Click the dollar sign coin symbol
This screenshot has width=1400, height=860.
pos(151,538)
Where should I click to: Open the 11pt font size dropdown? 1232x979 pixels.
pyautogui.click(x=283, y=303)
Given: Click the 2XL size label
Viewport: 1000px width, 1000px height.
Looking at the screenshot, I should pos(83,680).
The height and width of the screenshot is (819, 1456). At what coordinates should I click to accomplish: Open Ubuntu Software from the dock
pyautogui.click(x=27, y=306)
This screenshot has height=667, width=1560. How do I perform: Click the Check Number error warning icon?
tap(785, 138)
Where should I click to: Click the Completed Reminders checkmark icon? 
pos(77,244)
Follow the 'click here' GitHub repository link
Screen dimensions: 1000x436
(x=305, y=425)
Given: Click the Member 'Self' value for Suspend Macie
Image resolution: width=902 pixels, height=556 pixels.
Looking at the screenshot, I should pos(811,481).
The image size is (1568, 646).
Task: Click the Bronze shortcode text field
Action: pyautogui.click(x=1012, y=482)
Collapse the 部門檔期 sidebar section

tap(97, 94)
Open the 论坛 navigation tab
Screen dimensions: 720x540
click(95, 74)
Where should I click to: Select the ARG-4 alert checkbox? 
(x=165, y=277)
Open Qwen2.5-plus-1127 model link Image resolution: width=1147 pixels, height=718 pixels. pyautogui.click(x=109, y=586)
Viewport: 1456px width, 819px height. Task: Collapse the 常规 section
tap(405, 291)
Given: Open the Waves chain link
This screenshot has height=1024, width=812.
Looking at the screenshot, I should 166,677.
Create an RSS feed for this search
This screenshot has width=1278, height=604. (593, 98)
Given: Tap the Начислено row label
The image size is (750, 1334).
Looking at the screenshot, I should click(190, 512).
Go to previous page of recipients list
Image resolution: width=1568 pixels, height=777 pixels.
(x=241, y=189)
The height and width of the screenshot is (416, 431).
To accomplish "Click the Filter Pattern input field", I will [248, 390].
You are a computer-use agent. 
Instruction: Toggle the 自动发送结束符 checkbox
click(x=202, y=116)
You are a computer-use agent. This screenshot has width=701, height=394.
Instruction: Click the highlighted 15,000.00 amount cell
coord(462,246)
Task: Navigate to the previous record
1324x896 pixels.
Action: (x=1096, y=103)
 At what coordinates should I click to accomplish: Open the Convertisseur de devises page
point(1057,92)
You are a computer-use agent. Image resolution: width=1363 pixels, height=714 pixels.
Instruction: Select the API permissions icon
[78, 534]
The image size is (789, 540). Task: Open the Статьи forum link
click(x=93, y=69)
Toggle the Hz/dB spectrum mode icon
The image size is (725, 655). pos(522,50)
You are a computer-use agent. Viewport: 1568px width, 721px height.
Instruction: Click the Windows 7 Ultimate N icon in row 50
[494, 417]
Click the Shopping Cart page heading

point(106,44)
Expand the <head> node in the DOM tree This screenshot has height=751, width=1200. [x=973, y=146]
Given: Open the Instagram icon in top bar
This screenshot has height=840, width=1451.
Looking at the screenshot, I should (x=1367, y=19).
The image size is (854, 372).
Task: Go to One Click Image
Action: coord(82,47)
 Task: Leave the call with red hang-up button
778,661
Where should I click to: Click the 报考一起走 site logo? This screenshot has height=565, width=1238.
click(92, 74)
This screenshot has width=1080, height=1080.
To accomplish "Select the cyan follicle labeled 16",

◇ ◇ ◇ ◇ ◇

[Written exercise]
Update the data from the line containing "Toggle the Hz/dB spectrum mode icon" through the end of the data, replacing "icon" with "symbol" and leaving everything else unchanged.

[Exercise response]
Toggle the Hz/dB spectrum mode symbol
The image size is (725, 655). pos(522,50)
You are a computer-use agent. Viewport: 1568px width, 721px height.
Instruction: Click the Windows 7 Ultimate N symbol in row 50
[494, 417]
Click the Shopping Cart page heading

point(106,44)
Expand the <head> node in the DOM tree This screenshot has height=751, width=1200. [x=973, y=146]
Given: Open the Instagram symbol in top bar
This screenshot has height=840, width=1451.
Looking at the screenshot, I should (x=1367, y=19).
The image size is (854, 372).
Task: Go to One Click Image
Action: coord(82,47)
 Task: Leave the call with red hang-up button
778,661
Where should I click to: Click the 报考一起走 site logo? This screenshot has height=565, width=1238.
click(92, 74)
This screenshot has width=1080, height=1080.
To accomplish "Select the cyan follicle labeled 16",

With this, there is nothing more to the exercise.